==== Material provided ====

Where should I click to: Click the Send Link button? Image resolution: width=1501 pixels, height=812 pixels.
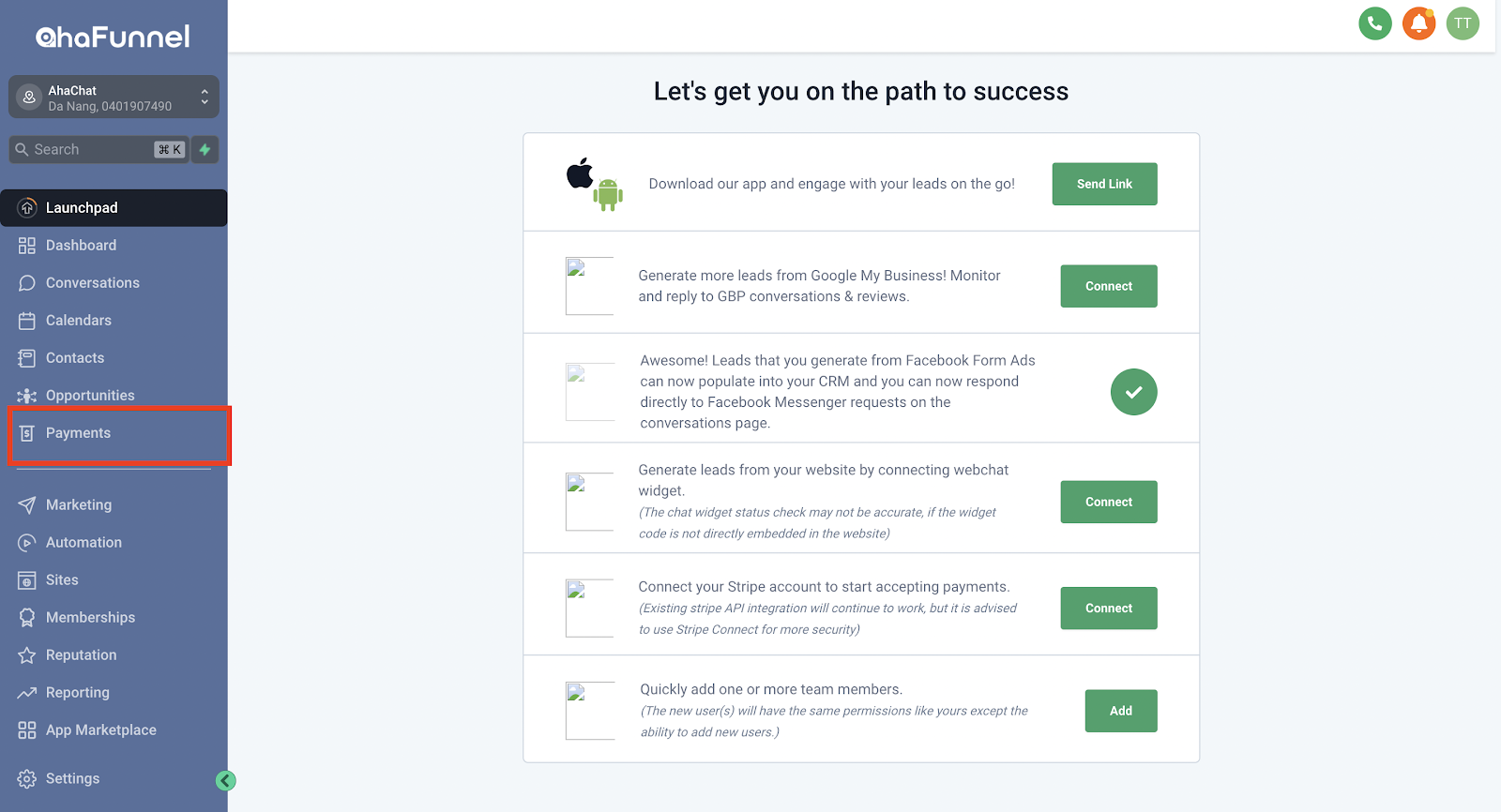1104,184
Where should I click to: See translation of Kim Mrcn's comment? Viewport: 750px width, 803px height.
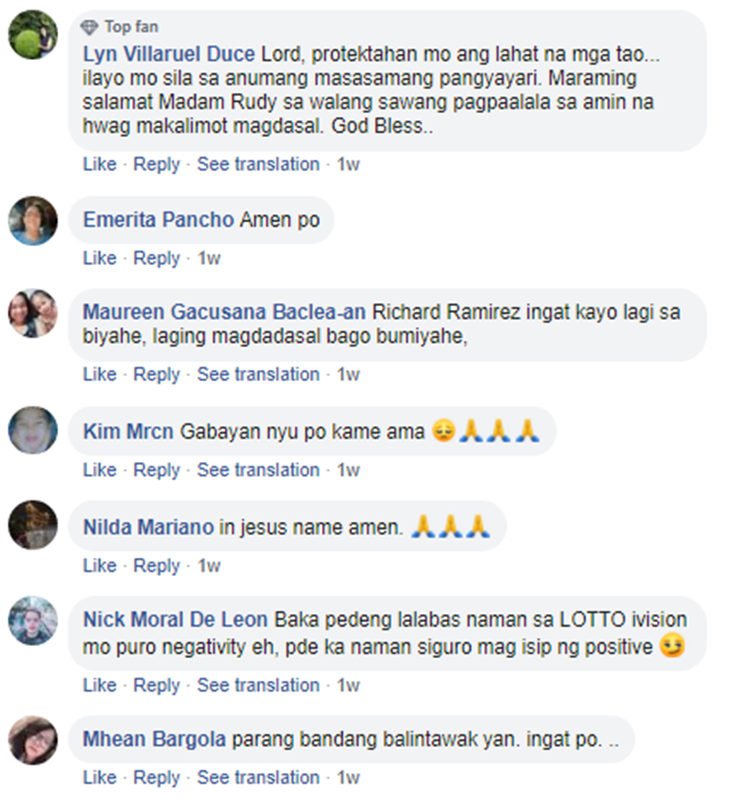pyautogui.click(x=259, y=470)
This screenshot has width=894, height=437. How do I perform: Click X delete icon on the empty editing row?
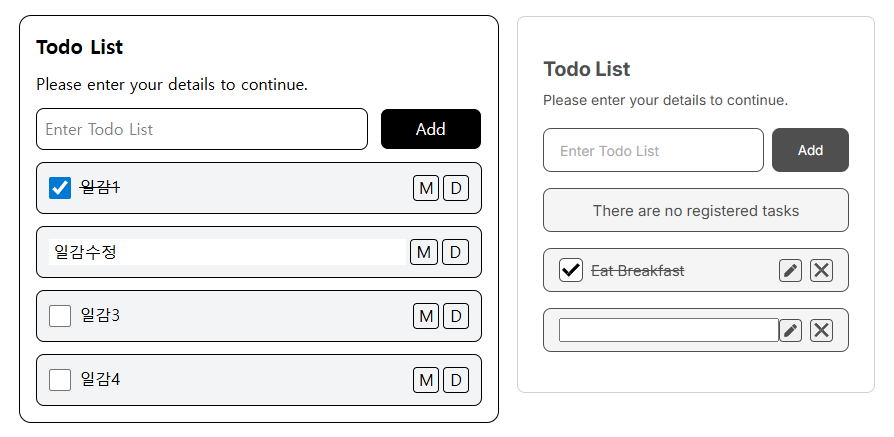tap(821, 330)
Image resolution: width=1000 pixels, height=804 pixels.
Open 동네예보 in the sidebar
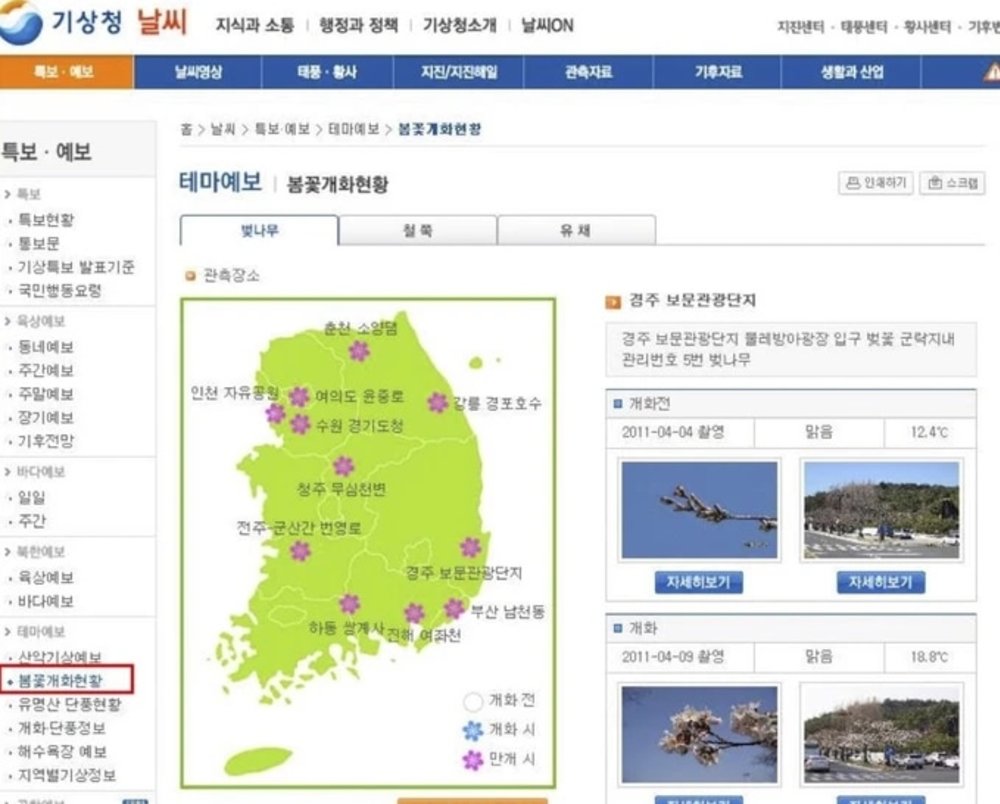[x=46, y=347]
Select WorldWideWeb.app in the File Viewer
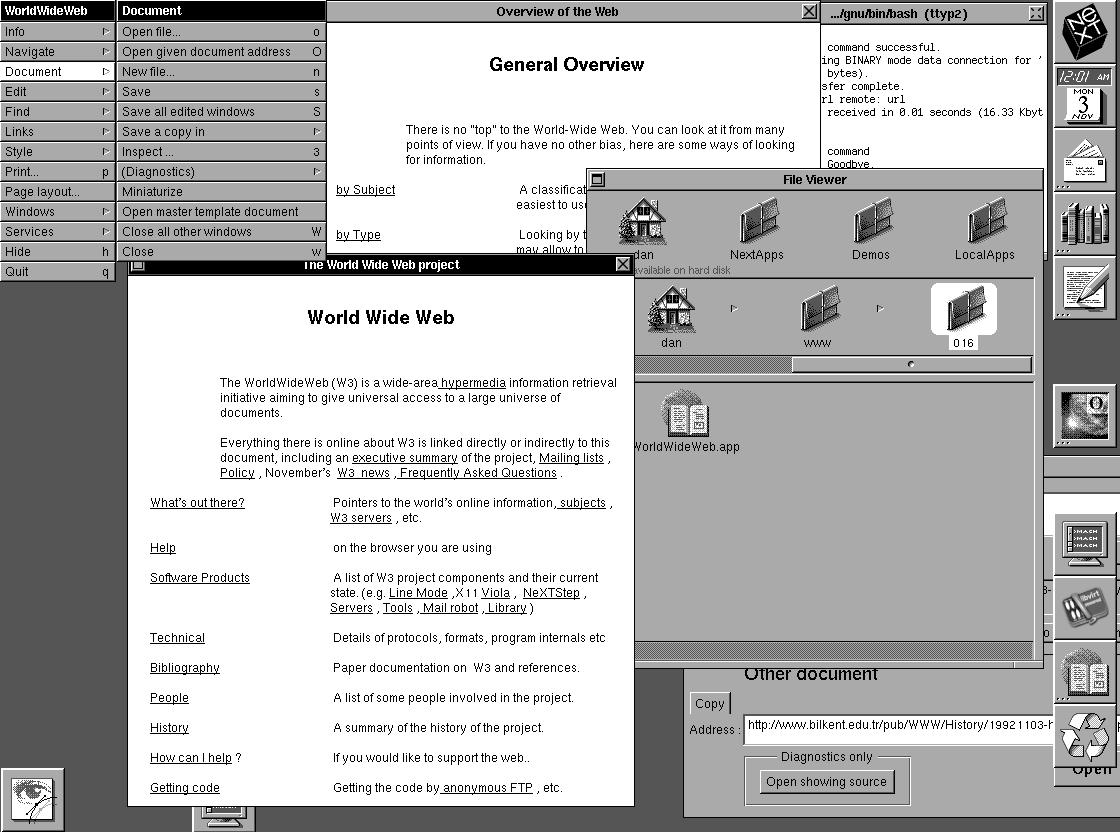The width and height of the screenshot is (1120, 832). pyautogui.click(x=686, y=422)
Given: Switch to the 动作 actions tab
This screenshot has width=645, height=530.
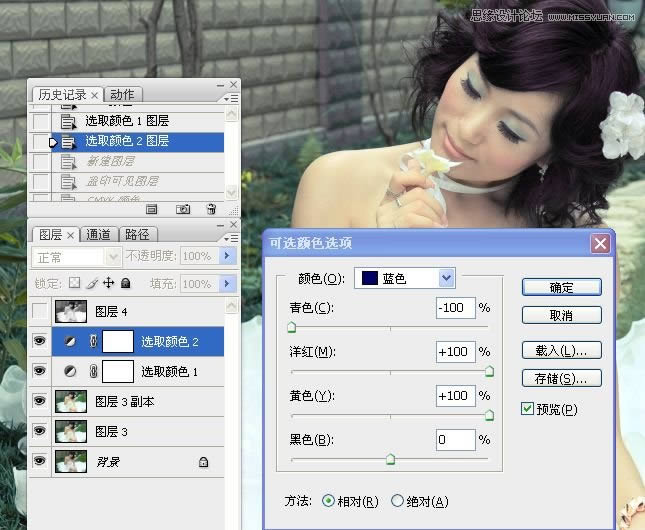Looking at the screenshot, I should point(121,95).
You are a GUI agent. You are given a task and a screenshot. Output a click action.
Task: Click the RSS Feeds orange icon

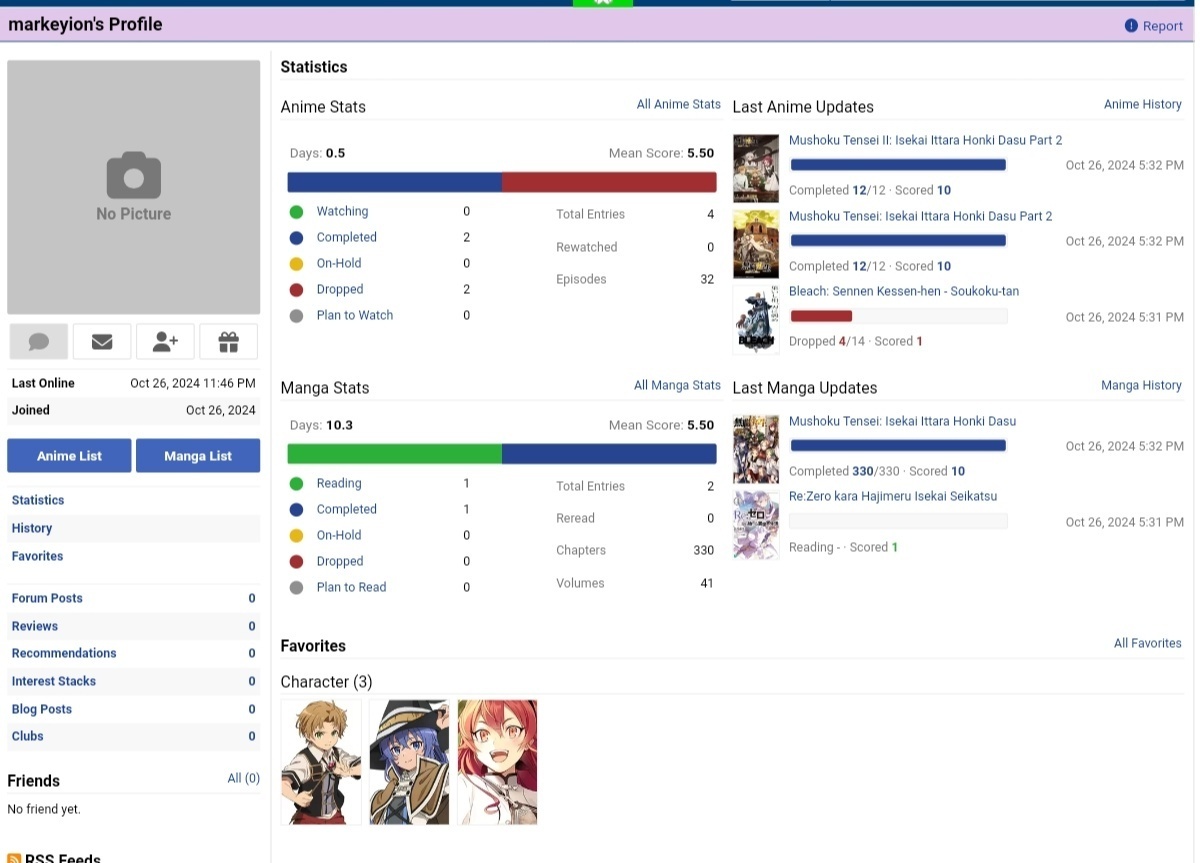(14, 857)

====

> _Task objective_
Transcribe the lines above exactly, setting aside any picture among them.

> _Task output_
Where should I click to: Click the Send Link button? Image resolution: width=1501 pixels, height=812 pixels.
1104,184
Where should I click to: See translation of Kim Mrcn's comment? Viewport: 750px width, 803px height.
pyautogui.click(x=259, y=470)
This screenshot has width=894, height=437. How do I perform: Click X delete icon on the empty editing row?
tap(821, 330)
Image resolution: width=1000 pixels, height=804 pixels.
Open 동네예보 in the sidebar
[x=46, y=347]
Select WorldWideWeb.app in the File Viewer
The width and height of the screenshot is (1120, 832). pyautogui.click(x=686, y=422)
Given: Switch to the 动作 actions tab
This screenshot has width=645, height=530.
Looking at the screenshot, I should point(121,95).
You are a GUI agent. You are given a task and a screenshot. Output a click action.
Task: Click the RSS Feeds orange icon

(14, 857)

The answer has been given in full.